Andrew Fowl, another passenger on board the same Sunrise cruise told Insider the air in some parts of the ship was restored on August 9, including his family's stateroom. Still, four other passengers, including King, said the heat continued to climb in their staterooms on the third and fourth floors. King's 13-year-old son had a nosebleed, and overnight, she continued to wheeze, despite using her inhaler and emergency medications.
Later on August 10, after complaining to customer service and insisting she be given a wheelchair and taken to the medical bay, King said Carnival employees brought her to the on-board physician. The first thing they told her was that her room would be charged for any medical treatment she received.
"The last call I made was to my parents in Connecticut: 'Ma, I don't know what is going to happen. I'm on this boat with my kids and I don't know what's going to happen, and I need you to know this information,'" King told Insider. "And a friend that I went to high school with, she happened to be on the same boat, and I had to give her my parents' information. Just in case."

Data section:
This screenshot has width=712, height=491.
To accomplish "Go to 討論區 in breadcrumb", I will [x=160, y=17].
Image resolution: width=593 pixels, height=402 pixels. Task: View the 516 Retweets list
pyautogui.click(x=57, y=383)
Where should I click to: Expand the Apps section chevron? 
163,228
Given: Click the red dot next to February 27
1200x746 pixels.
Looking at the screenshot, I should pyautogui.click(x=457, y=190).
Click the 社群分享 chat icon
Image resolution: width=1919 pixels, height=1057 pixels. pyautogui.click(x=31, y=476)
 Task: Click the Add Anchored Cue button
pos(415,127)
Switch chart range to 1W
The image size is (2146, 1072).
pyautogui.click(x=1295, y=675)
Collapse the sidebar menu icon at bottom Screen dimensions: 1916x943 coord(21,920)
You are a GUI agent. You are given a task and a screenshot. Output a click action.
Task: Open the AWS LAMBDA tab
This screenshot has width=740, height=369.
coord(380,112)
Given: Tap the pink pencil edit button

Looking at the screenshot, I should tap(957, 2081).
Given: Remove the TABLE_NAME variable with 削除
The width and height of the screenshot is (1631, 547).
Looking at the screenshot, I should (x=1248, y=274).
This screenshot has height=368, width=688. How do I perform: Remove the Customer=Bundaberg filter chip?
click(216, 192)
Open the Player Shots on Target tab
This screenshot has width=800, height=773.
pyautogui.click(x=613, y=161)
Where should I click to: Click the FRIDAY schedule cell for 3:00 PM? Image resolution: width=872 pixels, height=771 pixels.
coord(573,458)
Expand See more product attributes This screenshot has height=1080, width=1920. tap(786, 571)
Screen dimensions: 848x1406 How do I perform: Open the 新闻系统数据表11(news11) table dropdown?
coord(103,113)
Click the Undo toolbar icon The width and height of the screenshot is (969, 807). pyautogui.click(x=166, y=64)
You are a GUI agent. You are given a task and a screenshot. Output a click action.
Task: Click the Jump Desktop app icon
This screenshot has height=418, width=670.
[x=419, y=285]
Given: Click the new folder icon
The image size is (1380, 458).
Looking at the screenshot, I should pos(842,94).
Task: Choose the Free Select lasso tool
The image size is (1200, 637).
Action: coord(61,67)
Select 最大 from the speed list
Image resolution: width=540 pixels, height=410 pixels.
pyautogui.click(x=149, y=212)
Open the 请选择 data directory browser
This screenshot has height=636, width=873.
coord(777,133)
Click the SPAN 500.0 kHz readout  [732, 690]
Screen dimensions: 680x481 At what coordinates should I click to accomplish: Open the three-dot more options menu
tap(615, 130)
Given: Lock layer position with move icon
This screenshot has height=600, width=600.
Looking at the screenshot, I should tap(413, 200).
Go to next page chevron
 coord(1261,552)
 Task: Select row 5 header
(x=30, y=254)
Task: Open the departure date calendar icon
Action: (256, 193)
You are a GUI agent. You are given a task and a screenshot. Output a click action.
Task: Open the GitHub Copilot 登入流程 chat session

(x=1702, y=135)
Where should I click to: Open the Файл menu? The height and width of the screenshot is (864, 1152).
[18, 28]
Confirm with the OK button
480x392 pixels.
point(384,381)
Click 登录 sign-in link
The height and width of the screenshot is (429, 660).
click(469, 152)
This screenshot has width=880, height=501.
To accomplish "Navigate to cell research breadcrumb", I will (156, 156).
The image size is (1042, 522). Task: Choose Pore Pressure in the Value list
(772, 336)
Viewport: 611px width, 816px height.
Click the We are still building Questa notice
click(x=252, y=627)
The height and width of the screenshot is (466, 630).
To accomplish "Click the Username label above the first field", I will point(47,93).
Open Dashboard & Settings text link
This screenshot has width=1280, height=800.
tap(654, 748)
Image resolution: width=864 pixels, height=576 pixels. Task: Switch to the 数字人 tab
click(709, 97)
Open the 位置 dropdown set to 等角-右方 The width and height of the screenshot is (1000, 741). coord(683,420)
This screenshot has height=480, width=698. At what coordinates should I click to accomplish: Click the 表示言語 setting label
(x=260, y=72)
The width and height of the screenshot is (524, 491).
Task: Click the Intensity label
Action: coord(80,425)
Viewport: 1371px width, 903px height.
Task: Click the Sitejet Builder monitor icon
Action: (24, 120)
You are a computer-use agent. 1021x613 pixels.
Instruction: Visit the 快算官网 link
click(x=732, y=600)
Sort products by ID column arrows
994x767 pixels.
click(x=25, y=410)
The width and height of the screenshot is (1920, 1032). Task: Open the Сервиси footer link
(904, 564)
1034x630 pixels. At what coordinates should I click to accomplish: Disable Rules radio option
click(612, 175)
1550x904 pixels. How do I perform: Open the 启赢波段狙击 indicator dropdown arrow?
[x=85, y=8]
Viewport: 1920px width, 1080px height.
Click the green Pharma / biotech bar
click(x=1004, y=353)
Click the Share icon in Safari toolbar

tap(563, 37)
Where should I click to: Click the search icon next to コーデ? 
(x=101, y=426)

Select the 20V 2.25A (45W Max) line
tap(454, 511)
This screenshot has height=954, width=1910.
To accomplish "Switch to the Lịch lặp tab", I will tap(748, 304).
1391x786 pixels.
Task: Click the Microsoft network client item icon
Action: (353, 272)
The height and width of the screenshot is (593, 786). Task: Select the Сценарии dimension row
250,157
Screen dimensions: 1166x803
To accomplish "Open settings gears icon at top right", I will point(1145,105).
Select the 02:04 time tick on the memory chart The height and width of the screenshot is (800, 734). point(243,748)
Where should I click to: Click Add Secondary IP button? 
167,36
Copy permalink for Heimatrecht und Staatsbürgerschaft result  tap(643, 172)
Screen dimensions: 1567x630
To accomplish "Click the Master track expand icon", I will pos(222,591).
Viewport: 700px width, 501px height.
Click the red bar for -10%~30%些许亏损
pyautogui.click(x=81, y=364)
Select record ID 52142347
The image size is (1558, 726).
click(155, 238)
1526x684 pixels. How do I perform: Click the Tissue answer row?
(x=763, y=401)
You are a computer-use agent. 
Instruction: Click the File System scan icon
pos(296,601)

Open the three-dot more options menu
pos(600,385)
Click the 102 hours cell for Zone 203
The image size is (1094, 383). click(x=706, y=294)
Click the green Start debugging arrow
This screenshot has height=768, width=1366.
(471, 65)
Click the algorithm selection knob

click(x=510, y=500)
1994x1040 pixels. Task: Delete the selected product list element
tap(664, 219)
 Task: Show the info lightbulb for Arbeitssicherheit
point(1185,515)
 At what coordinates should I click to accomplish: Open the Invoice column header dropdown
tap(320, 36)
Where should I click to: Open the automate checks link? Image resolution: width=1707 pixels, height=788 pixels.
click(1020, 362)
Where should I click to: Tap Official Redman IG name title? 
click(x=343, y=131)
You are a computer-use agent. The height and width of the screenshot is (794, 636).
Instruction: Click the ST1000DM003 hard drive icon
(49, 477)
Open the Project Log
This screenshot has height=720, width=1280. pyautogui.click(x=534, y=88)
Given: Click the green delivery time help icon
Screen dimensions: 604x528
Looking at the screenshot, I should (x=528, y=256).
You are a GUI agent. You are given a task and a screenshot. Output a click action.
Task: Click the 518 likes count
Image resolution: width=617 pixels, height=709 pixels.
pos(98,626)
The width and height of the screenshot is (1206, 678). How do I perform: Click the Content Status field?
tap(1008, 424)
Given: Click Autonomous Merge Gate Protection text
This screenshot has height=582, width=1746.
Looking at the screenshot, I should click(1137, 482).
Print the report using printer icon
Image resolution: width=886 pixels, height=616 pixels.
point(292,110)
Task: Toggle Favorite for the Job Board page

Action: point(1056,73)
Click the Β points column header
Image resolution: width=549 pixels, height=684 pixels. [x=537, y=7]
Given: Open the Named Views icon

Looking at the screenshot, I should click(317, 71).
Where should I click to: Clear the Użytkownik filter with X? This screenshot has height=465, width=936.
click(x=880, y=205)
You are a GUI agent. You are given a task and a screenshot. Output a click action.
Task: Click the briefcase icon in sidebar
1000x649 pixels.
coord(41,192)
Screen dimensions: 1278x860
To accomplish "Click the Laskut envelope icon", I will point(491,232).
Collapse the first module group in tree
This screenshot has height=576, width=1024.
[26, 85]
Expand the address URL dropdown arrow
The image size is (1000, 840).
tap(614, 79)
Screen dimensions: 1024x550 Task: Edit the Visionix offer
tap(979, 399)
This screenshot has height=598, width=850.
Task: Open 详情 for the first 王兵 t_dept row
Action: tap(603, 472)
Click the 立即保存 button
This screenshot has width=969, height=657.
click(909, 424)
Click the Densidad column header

Task requirements: Pick up the news account of the passengers on the overheated Carnival cruise ship right after its final sentence. The entries have nothing to do with this.

Answer box:
King agreed to receive medical care, though she later argued with staff that she should not be required to pay due to the heat triggering her asthma, and the charges were vacated. Carnival's medical staff administered the oxygen and steroids that King needed to stabilize, took blood work and a COVID test, and performed an x-ray and an EKG.
Medical notes from King's pulmonologist that Insider reviewed indicate she had an "acute attack" while at sea and was still having problems with her breathing four days later. The physician's notes, taken two days after she returned home, mention the lack of air conditioning on the ship was likely a contributing factor to the severity of the attack.
Despite her repeated requests both immediately after receiving medical care and after returning home, King says Carnival has not provided her a copy of her medical records from on board. She was not charged for the care while in the ship's medical bay and received an approximately $350 refund (50% of her cruise fare for three of the five nights) due to the temperature in her stateroom not meeting the cruise line's "threshold" for comfortable temperatures.
Representatives for Carnival Cruise did not answer Insider's questions regarding the specific temperature threshold or calculation used to determine a refund.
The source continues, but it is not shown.